“Simplifying and providing predictability at your smile design appointment”
As the clinical director of education at Keating Dental Lab, I am asked often by our dentists how best to take control of the veneer preparation appointment to ensure optimal results. With this in mind, I have created a Preparation/Provisionalization kit that will simplify this very important and often times, confusing appointment with you patient. (See figure 1)
The goal of the kit is to matrix a set of matrices to act as prep guide to ensure that you do not under prep, or over prep, the natural teeth to yield the desired result. This kit also includes an aesthetically designed wax-up and a putty matrix of the wax-up to use to fabricate beautiful provisionals easily and predictably.
The kit begins with the aesthetic wax-up. Terilyn, the diagnostic waxer here at Keating is one of the very best waxers I have ever worked with. As long as you provide the smile design parameters such as length, profile, buccal corridor, incisal edge position, and any other information that you gathered with your patient at the smile design consult, you will receive a beautiful aesthetic and functional wax-up of the teeth to be prepared. (See Figure 2)
After the wax-up is completed, 3 different putty matrices are made over the wax-up. One is the full contour putty matrix to be used for determining how much tooth structure will need to be removed for the definitive restorations and also to fabricate the provisional. (See figure 3)
The other 2 matrices are used as clearance guides. One is for the buccal or facial surfaces and the other is for the lingual surfaces. (See figures 4 & 5)
The final item that is made is a clear plastic matrix. This is used to match any tissue changes in the mouth that may have been made on the model during the wax-up to improve symmetry and aesthetics. This clear matrix can also be used to ensure adequate reduction. (See figure 6)
The diagnostic/aesthetic waxer will send you a model of the areas that had to be modified prior to beginning the wax-up (see figure 7)
Usually these areas are marked in black. I call this “model-plasty”. Any areas where the teeth are misaligned or over-contoured to meet the aesthetic and functional desires will need to be modified prior to beginning the wax-up. Using this model where changes are made, reproduce this in the mouth. (See figure 8 & 9)
If the enameloplasty exposes dentin, anesthesia will be required. After the enameloplasty is performed, try in the facial and lingual/incisal matrices to ensure that you have removed enough the enamel/dentin. (See figures 10 & 11)
The clear matrix can also be utilized to ensure adequate tooth structure is removed. If tissue levels were modified by Terilyn, this can be evaluated using the clear matrix as well. (See figures 12 & 13)
After reduction is verified, load the putty matrix is loaded with a BIS: Acryl material (I prefer Luxatemp Fluorescence) and placed in the mouth for 2 minutes. (See figure 14)
After 2 minutes, gently remove the putty matrix, leaving the BIS: Acryl in place. (See figure 15)

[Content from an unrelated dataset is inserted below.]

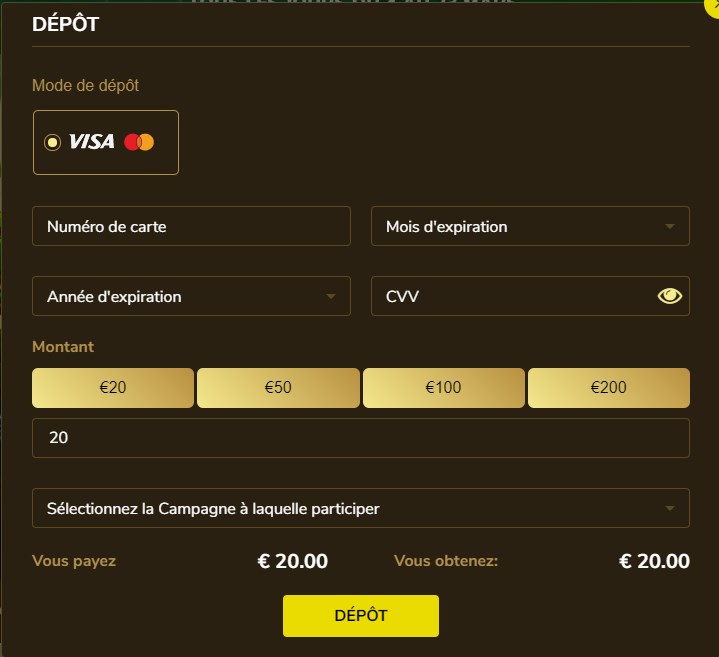Click the amount field showing 20

click(360, 438)
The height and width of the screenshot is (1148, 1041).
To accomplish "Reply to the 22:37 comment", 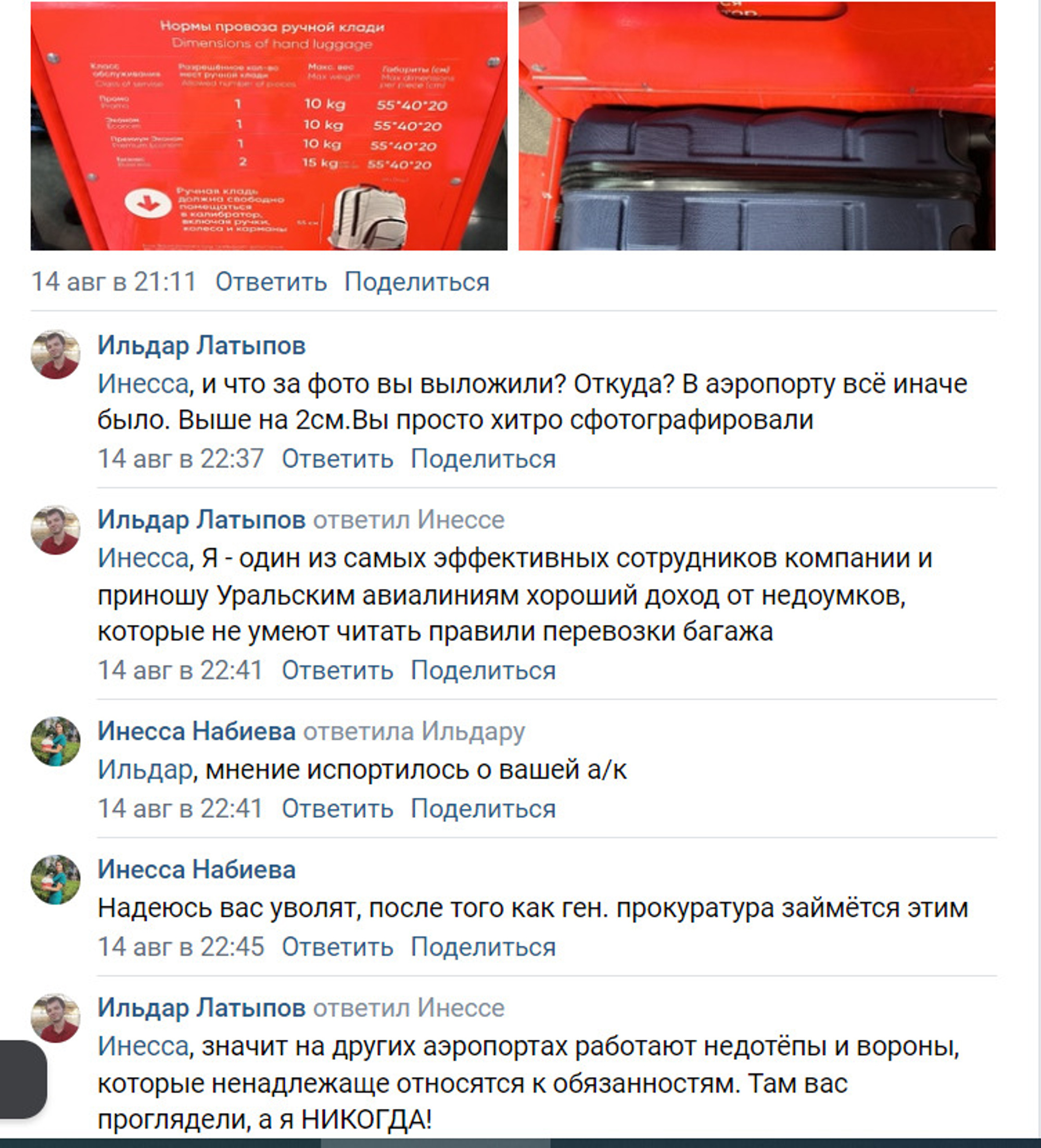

After putty removal, evaluate the aesthetics of the wax-up transferred to the mouth. (See figure 16)
After aesthetics are approved, use a 0.3 mm depth cutting diamond (Brasseler #) or 0.5 mm depth cutting diamond (if teeth are greater than 2 shades darker than final desired shade), and place depth cuts into the intra-oral mock-up transfer in the gingival, middle, and incisal thirds. (Figure 17-22)
Depending upon the amount of incisal characteristics desired by you and the patient (I prefer 1.5 mm), place a depth cut into the incisal edge using a chafer diamond. (See figure 23)
After incisal and facial reduction is made, remove excess BIS: Acryl using an explorer or Scaler, and evaluate the teeth for any remnant of the depth cuts. (See figures 24, 25 & 26)
This particular case was very conservative due to the teeth be retroclined so depth cuts into the BIS: Acryl were only seen at the mesial line angles of the laterals and the incisal edges. Using a diamond chamfer, remove the tooth structure down to the depth cuts. (See figure 27)
Final preparations utilize light chamfer margins placed at tissue level (slightly supragingival) and rounded line angles. (See figure 28)
Distal decay from present on both centrals, so interproximal reduction to remove caries was performed.
After final impressions are taken and all additional records, provisionals are made using the “Shrink to Fit” technique and the original putty matrix with BIS: Acryl (see figures 29-31)
Photos are taken of provisionals at full smile close-up, chin-to-eyebrow, and profile for further evaluation and lab communication.